EXERCISE DETAILS
Would you give all of the records again, exactly as they read?

PROVIDED DATA
>>>
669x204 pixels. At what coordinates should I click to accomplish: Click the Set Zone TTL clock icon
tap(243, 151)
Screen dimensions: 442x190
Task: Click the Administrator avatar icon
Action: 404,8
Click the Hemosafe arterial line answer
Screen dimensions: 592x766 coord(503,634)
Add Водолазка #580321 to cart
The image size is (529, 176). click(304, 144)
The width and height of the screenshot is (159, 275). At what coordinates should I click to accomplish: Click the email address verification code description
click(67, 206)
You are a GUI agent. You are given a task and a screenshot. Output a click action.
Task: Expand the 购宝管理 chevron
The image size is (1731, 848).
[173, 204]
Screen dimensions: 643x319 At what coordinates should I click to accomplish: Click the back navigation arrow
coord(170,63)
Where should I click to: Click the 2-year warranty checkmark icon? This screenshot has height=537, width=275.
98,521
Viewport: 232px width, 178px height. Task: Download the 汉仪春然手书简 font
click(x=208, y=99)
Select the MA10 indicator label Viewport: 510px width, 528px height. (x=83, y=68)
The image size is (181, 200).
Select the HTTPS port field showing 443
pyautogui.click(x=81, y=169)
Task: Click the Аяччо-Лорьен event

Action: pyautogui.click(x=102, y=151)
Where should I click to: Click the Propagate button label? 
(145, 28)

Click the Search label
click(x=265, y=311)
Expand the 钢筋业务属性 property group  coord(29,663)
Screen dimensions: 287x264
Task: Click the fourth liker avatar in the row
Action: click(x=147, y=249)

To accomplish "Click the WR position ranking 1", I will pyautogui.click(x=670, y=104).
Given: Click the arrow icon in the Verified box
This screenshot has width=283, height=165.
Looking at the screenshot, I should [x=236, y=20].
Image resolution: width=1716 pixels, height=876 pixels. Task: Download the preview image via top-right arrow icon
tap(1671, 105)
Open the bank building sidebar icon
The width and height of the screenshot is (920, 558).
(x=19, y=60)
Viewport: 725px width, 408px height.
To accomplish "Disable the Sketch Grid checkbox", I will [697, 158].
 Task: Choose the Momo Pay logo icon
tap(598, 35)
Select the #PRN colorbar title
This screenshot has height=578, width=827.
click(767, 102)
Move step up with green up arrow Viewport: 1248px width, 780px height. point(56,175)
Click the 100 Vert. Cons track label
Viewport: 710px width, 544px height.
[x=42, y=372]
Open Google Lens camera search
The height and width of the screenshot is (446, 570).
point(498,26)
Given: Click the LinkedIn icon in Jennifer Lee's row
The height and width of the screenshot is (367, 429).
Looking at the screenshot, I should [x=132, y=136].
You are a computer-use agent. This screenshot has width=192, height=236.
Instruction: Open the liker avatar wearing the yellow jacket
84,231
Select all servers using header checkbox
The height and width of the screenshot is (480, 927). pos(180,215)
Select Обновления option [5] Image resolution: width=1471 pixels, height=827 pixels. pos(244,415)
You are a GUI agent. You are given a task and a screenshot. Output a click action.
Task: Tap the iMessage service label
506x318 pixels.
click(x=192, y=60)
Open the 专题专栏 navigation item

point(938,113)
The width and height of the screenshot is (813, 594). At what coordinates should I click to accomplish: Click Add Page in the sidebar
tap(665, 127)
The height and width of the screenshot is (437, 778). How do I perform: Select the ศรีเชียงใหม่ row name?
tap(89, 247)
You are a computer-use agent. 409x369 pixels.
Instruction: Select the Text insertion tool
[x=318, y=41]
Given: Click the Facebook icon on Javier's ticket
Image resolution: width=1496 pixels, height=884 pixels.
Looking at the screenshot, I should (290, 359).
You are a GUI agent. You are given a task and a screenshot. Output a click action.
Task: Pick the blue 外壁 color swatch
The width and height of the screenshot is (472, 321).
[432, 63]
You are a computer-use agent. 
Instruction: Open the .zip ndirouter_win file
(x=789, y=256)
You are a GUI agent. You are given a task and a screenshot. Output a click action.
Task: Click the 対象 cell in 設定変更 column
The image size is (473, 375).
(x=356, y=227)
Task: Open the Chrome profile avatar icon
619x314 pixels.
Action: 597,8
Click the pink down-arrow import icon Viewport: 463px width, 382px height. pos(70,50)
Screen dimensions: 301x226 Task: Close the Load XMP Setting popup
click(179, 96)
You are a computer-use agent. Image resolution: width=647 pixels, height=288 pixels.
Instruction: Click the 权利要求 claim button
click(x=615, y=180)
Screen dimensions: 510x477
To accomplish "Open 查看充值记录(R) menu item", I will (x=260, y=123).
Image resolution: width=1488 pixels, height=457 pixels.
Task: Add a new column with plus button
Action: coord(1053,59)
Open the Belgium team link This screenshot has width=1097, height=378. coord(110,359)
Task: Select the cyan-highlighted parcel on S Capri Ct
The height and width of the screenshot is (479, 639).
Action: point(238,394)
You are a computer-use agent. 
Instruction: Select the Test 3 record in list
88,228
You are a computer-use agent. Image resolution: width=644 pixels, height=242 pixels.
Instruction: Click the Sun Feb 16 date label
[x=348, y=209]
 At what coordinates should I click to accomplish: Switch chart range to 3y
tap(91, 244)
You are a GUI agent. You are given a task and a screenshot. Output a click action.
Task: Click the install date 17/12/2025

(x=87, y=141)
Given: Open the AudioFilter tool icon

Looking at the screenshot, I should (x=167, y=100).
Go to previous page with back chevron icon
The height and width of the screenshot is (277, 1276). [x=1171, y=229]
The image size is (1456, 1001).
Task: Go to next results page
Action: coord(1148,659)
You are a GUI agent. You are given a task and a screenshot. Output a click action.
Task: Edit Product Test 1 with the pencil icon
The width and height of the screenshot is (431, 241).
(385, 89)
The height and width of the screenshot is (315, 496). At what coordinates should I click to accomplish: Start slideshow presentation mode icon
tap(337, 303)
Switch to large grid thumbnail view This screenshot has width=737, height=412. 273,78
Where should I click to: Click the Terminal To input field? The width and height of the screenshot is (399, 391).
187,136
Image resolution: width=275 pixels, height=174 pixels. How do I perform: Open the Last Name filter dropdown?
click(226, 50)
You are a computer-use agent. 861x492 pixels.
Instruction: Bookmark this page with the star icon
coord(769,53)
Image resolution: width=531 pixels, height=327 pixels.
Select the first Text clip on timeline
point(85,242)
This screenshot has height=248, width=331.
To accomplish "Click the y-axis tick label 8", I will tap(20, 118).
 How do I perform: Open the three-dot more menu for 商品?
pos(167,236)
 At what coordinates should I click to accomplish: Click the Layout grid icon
<<<
RESULT OF THE EXERCISE
669x204 pixels. At what coordinates should I click to accomplish: Click the Set Zone TTL clock icon
tap(243, 151)
Screen dimensions: 442x190
Task: Click the Administrator avatar icon
Action: 404,8
Click the Hemosafe arterial line answer
Screen dimensions: 592x766 coord(503,634)
Add Водолазка #580321 to cart
The image size is (529, 176). click(304, 144)
The width and height of the screenshot is (159, 275). At what coordinates should I click to accomplish: Click the email address verification code description
click(67, 206)
You are a GUI agent. You are given a task and a screenshot. Output a click action.
Task: Expand the 购宝管理 chevron
The image size is (1731, 848).
[173, 204]
Screen dimensions: 643x319 At what coordinates should I click to accomplish: Click the back navigation arrow
coord(170,63)
Where should I click to: Click the 2-year warranty checkmark icon? This screenshot has height=537, width=275.
98,521
Viewport: 232px width, 178px height. Task: Download the 汉仪春然手书简 font
click(x=208, y=99)
Select the MA10 indicator label Viewport: 510px width, 528px height. (x=83, y=68)
The image size is (181, 200).
Select the HTTPS port field showing 443
pyautogui.click(x=81, y=169)
Task: Click the Аяччо-Лорьен event

Action: pyautogui.click(x=102, y=151)
Where should I click to: Click the Propagate button label? 
(145, 28)

Click the Search label
click(x=265, y=311)
Expand the 钢筋业务属性 property group  coord(29,663)
Screen dimensions: 287x264
Task: Click the fourth liker avatar in the row
Action: click(x=147, y=249)

To accomplish "Click the WR position ranking 1", I will pyautogui.click(x=670, y=104).
Given: Click the arrow icon in the Verified box
This screenshot has width=283, height=165.
Looking at the screenshot, I should [x=236, y=20].
Image resolution: width=1716 pixels, height=876 pixels. Task: Download the preview image via top-right arrow icon
tap(1671, 105)
Open the bank building sidebar icon
The width and height of the screenshot is (920, 558).
(x=19, y=60)
Viewport: 725px width, 408px height.
To accomplish "Disable the Sketch Grid checkbox", I will [697, 158].
 Task: Choose the Momo Pay logo icon
tap(598, 35)
Select the #PRN colorbar title
This screenshot has height=578, width=827.
click(767, 102)
Move step up with green up arrow Viewport: 1248px width, 780px height. point(56,175)
Click the 100 Vert. Cons track label
Viewport: 710px width, 544px height.
[x=42, y=372]
Open Google Lens camera search
The height and width of the screenshot is (446, 570).
point(498,26)
Given: Click the LinkedIn icon in Jennifer Lee's row
The height and width of the screenshot is (367, 429).
Looking at the screenshot, I should [x=132, y=136].
You are a computer-use agent. This screenshot has width=192, height=236.
Instruction: Open the liker avatar wearing the yellow jacket
84,231
Select all servers using header checkbox
The height and width of the screenshot is (480, 927). pos(180,215)
Select Обновления option [5] Image resolution: width=1471 pixels, height=827 pixels. pos(244,415)
You are a GUI agent. You are given a task and a screenshot. Output a click action.
Task: Tap the iMessage service label
506x318 pixels.
click(x=192, y=60)
Open the 专题专栏 navigation item

point(938,113)
The width and height of the screenshot is (813, 594). At what coordinates should I click to accomplish: Click Add Page in the sidebar
tap(665, 127)
The height and width of the screenshot is (437, 778). How do I perform: Select the ศรีเชียงใหม่ row name?
tap(89, 247)
You are a computer-use agent. 409x369 pixels.
Instruction: Select the Text insertion tool
[x=318, y=41]
Given: Click the Facebook icon on Javier's ticket
Image resolution: width=1496 pixels, height=884 pixels.
Looking at the screenshot, I should (290, 359).
You are a GUI agent. You are given a task and a screenshot. Output a click action.
Task: Pick the blue 外壁 color swatch
The width and height of the screenshot is (472, 321).
[432, 63]
You are a computer-use agent. 
Instruction: Open the .zip ndirouter_win file
(x=789, y=256)
You are a GUI agent. You are given a task and a screenshot. Output a click action.
Task: Click the 対象 cell in 設定変更 column
The image size is (473, 375).
(x=356, y=227)
Task: Open the Chrome profile avatar icon
619x314 pixels.
Action: 597,8
Click the pink down-arrow import icon Viewport: 463px width, 382px height. pos(70,50)
Screen dimensions: 301x226 Task: Close the Load XMP Setting popup
click(179, 96)
You are a computer-use agent. Image resolution: width=647 pixels, height=288 pixels.
Instruction: Click the 权利要求 claim button
click(x=615, y=180)
Screen dimensions: 510x477
To accomplish "Open 查看充值记录(R) menu item", I will (x=260, y=123).
Image resolution: width=1488 pixels, height=457 pixels.
Task: Add a new column with plus button
Action: coord(1053,59)
Open the Belgium team link This screenshot has width=1097, height=378. coord(110,359)
Task: Select the cyan-highlighted parcel on S Capri Ct
The height and width of the screenshot is (479, 639).
Action: point(238,394)
You are a computer-use agent. 
Instruction: Select the Test 3 record in list
88,228
You are a computer-use agent. Image resolution: width=644 pixels, height=242 pixels.
Instruction: Click the Sun Feb 16 date label
[x=348, y=209]
 At what coordinates should I click to accomplish: Switch chart range to 3y
tap(91, 244)
You are a GUI agent. You are given a task and a screenshot. Output a click action.
Task: Click the install date 17/12/2025

(x=87, y=141)
Given: Open the AudioFilter tool icon

Looking at the screenshot, I should (x=167, y=100).
Go to previous page with back chevron icon
The height and width of the screenshot is (277, 1276). [x=1171, y=229]
The image size is (1456, 1001).
Task: Go to next results page
Action: coord(1148,659)
You are a GUI agent. You are given a task and a screenshot. Output a click action.
Task: Edit Product Test 1 with the pencil icon
The width and height of the screenshot is (431, 241).
(385, 89)
The height and width of the screenshot is (315, 496). At what coordinates should I click to accomplish: Start slideshow presentation mode icon
tap(337, 303)
Switch to large grid thumbnail view This screenshot has width=737, height=412. 273,78
Where should I click to: Click the Terminal To input field? The width and height of the screenshot is (399, 391).
187,136
Image resolution: width=275 pixels, height=174 pixels. How do I perform: Open the Last Name filter dropdown?
click(226, 50)
You are a computer-use agent. 861x492 pixels.
Instruction: Bookmark this page with the star icon
coord(769,53)
Image resolution: width=531 pixels, height=327 pixels.
Select the first Text clip on timeline
point(85,242)
This screenshot has height=248, width=331.
To accomplish "Click the y-axis tick label 8", I will tap(20, 118).
 How do I perform: Open the three-dot more menu for 商品?
pos(167,236)
 At what coordinates should I click to accomplish: Click the Layout grid icon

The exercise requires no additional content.